There’s Construction Greg—uncompromising, steel-capped, and allergic to inefficiency. He thrives on structure, deadlines, and the kind of blunt honesty that gets things done (and occasionally gets people offside). He’s the guy who can spot a misaligned HVAC install from twenty paces and still make it home in time to cook dinner with one hand while troubleshooting the washing machine with the other.
Then there’s Home Greg—a bit frayed around the edges. He’s trying, mostly succeeding, but sometimes loses patience with the chaos of unpaid labor, invisible expectations, and the emotional weight of caregiving. He’s not bad, just tired. A bit angry at the world, and at himself for not being able to fix it all.
And then there’s Thailand Greg—happy, carefree, a joy to be around. He wears linen, drinks slowly, and laughs like he means it. He’s the version that emerges when the pressure lifts and the roles dissolve.

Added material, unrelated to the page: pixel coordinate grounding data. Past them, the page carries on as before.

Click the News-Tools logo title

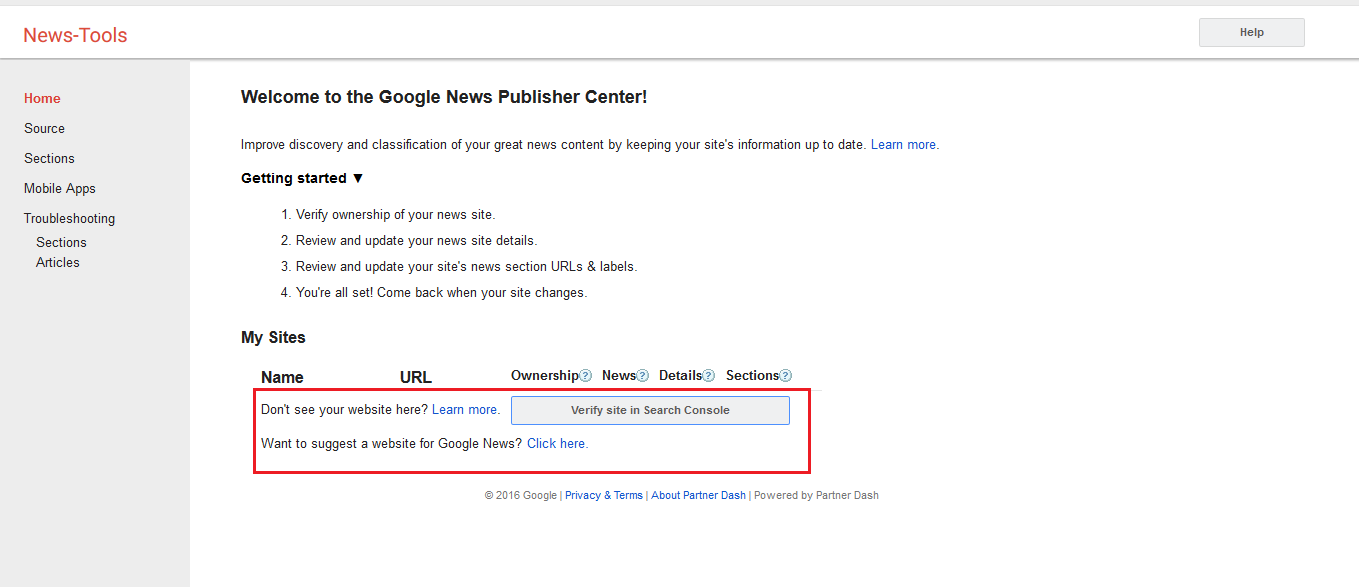pos(75,35)
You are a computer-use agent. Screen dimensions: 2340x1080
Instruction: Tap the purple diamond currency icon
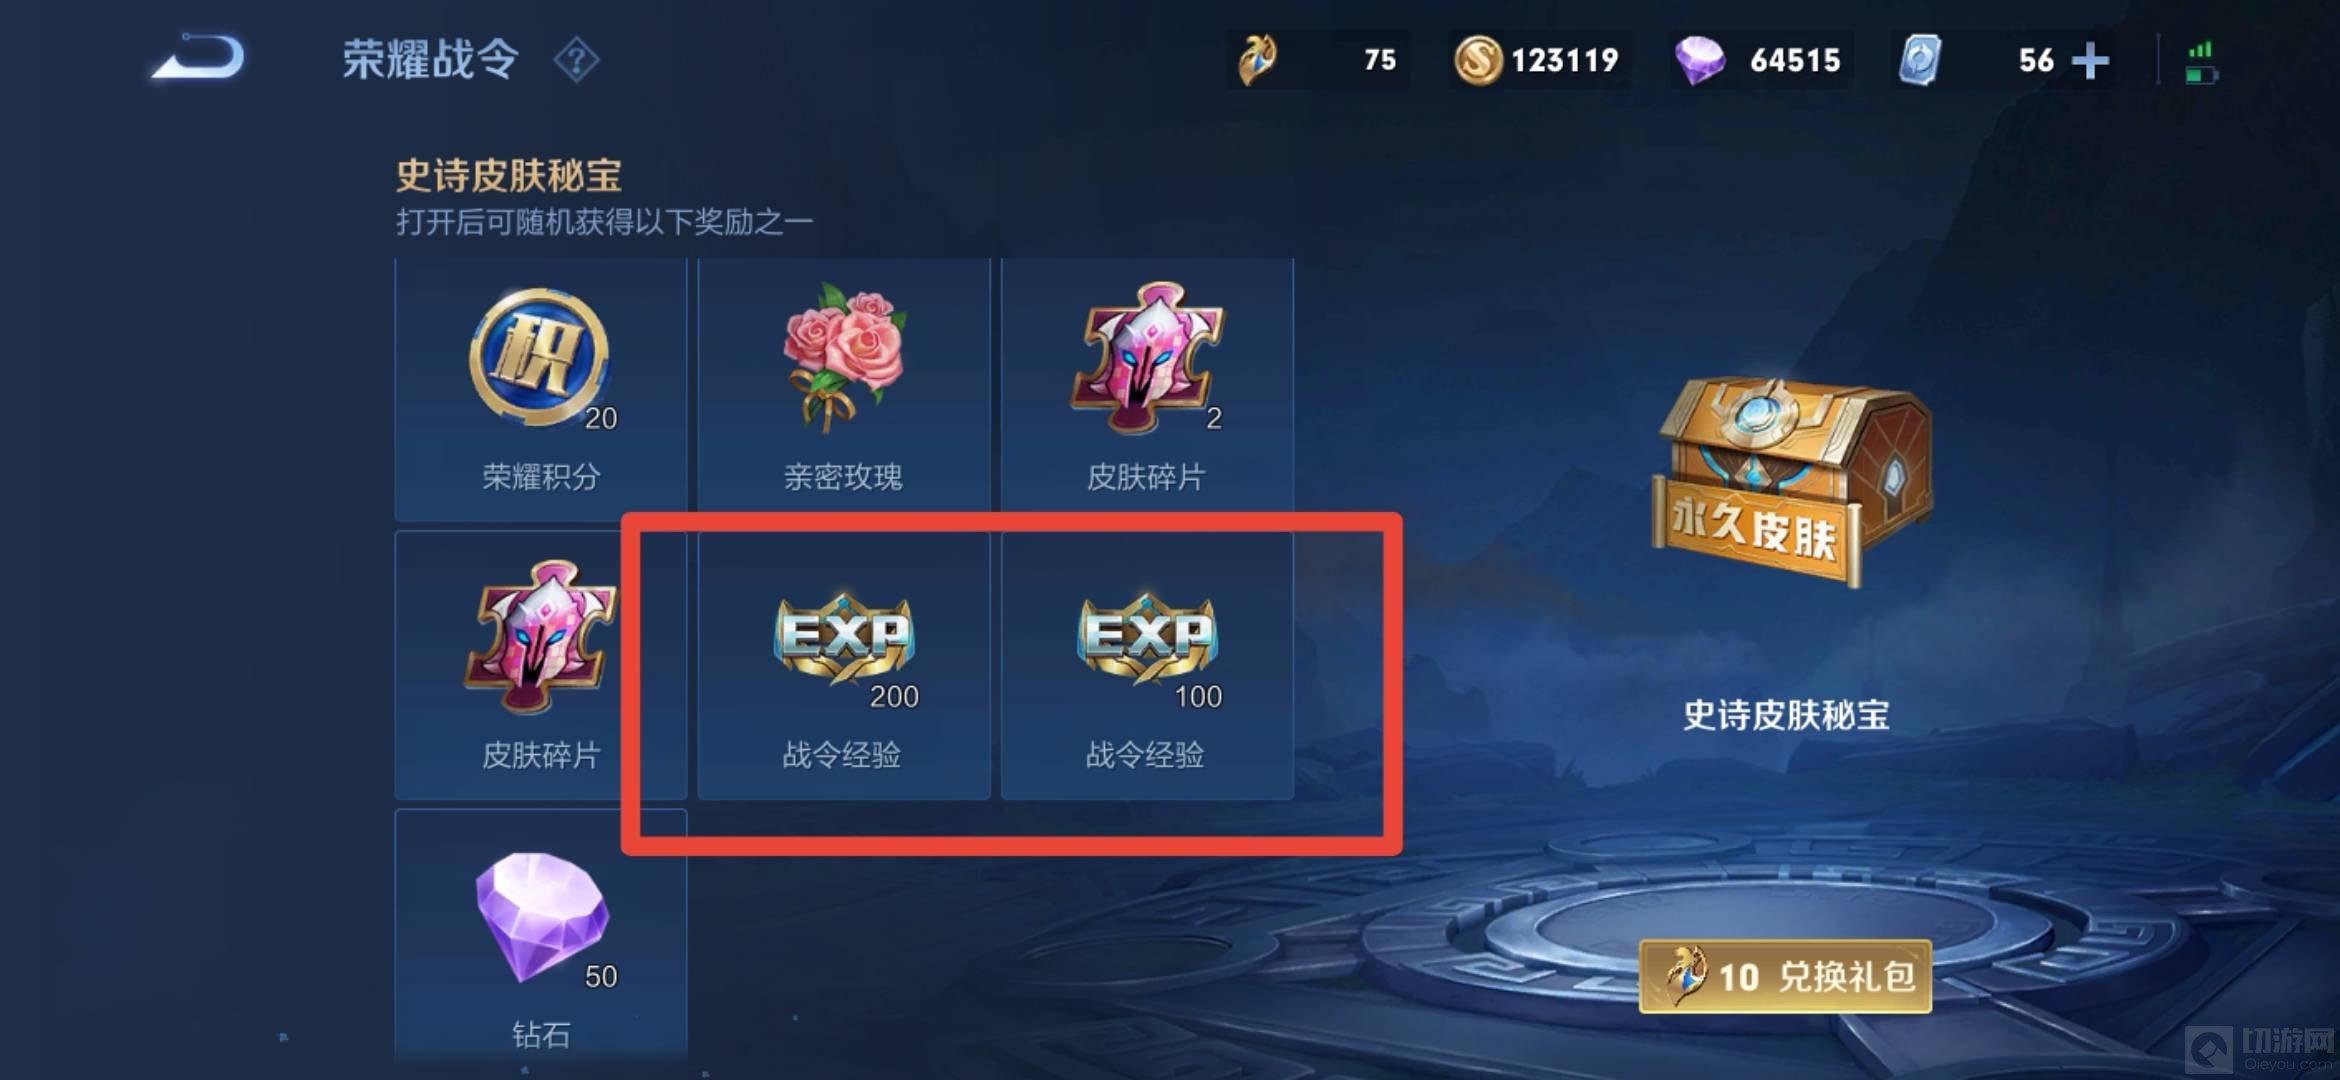[x=1699, y=60]
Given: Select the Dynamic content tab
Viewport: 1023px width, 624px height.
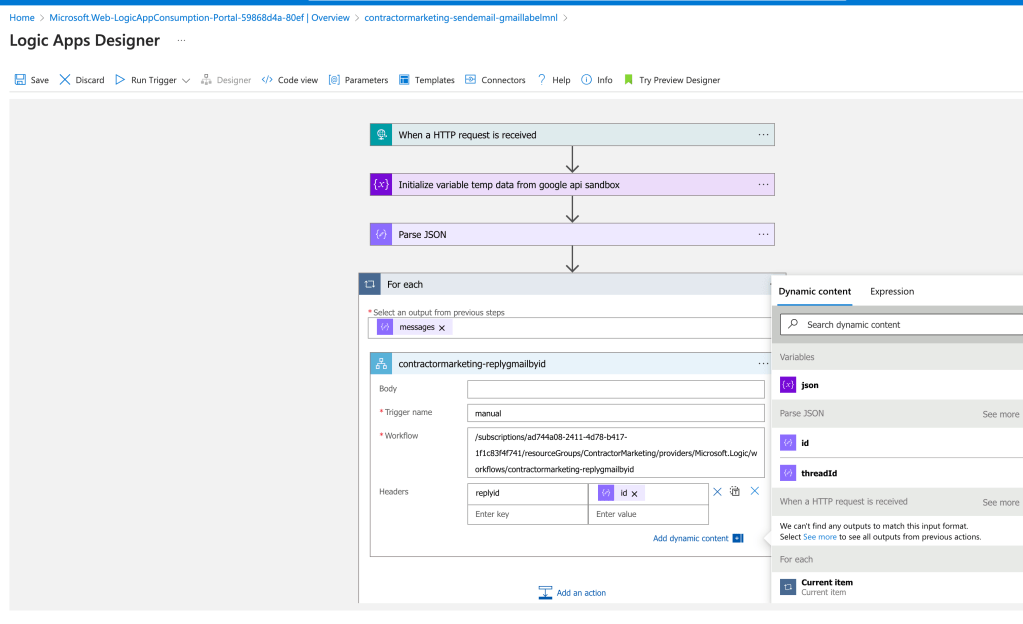Looking at the screenshot, I should [814, 292].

The Greg who remembers who he was before the world demanded so much.
Retirement, I suspect, is a chance to invite Thailand Greg home. Not permanently—he’d hate the bills and the inbox—but more often. To let joy and ease be part of the daily mix, not just the holiday exception. To retire not just from work, but from the parts of ourselves we built for survival, not fulfillment.

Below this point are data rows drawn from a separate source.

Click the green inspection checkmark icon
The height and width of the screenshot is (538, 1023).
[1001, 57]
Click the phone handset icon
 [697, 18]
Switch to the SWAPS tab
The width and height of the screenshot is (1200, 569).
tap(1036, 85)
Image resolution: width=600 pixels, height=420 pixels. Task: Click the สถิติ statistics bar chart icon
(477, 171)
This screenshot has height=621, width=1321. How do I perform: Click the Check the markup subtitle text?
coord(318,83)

🦘 Gregs of Australia: A Field Guide
Species: Gregus Multiplex
Habitat: Varies by mood, postcode, and proximity to deadlines.
Construction Greg
Traits: Steel-capped, blunt, allergic to inefficiency
Habitat: Job sites, hardware aisles, subbies meetings
Threat Level: High
Home Greg
Traits: Tired, loyal, occasionally volcanic
Habitat: Kitchen, garden, driveway
Threat Level: Variable
Thailand Greg
Traits: Linen-clad, relaxed, emotionally available
Habitat: Beach bars, massage chairs, dreams
Threat Level: Harmless
Fun Fact: Thailand Greg has been spotted in domestic settings, but only after two beers, no emails, and a sunset.

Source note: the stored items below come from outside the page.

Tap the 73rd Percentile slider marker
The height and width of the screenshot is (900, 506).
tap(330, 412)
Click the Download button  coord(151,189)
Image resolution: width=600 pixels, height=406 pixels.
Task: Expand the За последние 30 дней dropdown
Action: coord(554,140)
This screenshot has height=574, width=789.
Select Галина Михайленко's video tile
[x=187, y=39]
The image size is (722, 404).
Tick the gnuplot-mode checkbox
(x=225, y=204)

Conservation Status: Critically underfunded and emotionally misclassified. Often mistaken for “lazy” when resting, “grumpy” when advocating, and “missing” when simply unavailable. Thrives in environments with low expectations, high hammock density, and zero unsolicited advice.
Do Not Disturb: If you see a Thailand Greg in the wild, do not approach with spreadsheets or guilt. Offer snacks, silence, and a playlist from the 1980s—preferably something with INXS, Icehouse, or a bit of Springsteen for emotional layering.
🧳 Reclaiming the Unlived
So maybe retirement isn’t a destination—it’s a negotiation. Between the Gregs. Between the past we’ve endured and the future we still dare to imagine. Between the roles we’ve mastered and the selves we’ve neglected.
It’s not about escaping responsibility. It’s about redistributing it. Letting Thailand Greg take the wheel now and then. Letting Home Greg breathe. And maybe, just maybe, letting Construction Greg hang up the steel caps without feeling like he’s abandoning the job.
Because the real work—the legacy work—isn’t in the concrete. It’s in the stories we tell, the systems we challenge, and the joy we reclaim.
📚 Footnotes & Sources
Invisible Labor & Carer Identity – See Carers Australia’s National Carer Strategy for context on the emotional toll of caregiving and unpaid domestic work.
Generational Drift & Identity Reinvention – Sociological studies on Gen X identity and post-retirement reinvention highlight the tension between duty and selfhood. See the work of Dr. Catherine Healy on generational narratives in aging.
Satire as Advocacy – For a deeper dive into humor as cultural critique, explore the essays of Don Watson or the satire of John Clarke.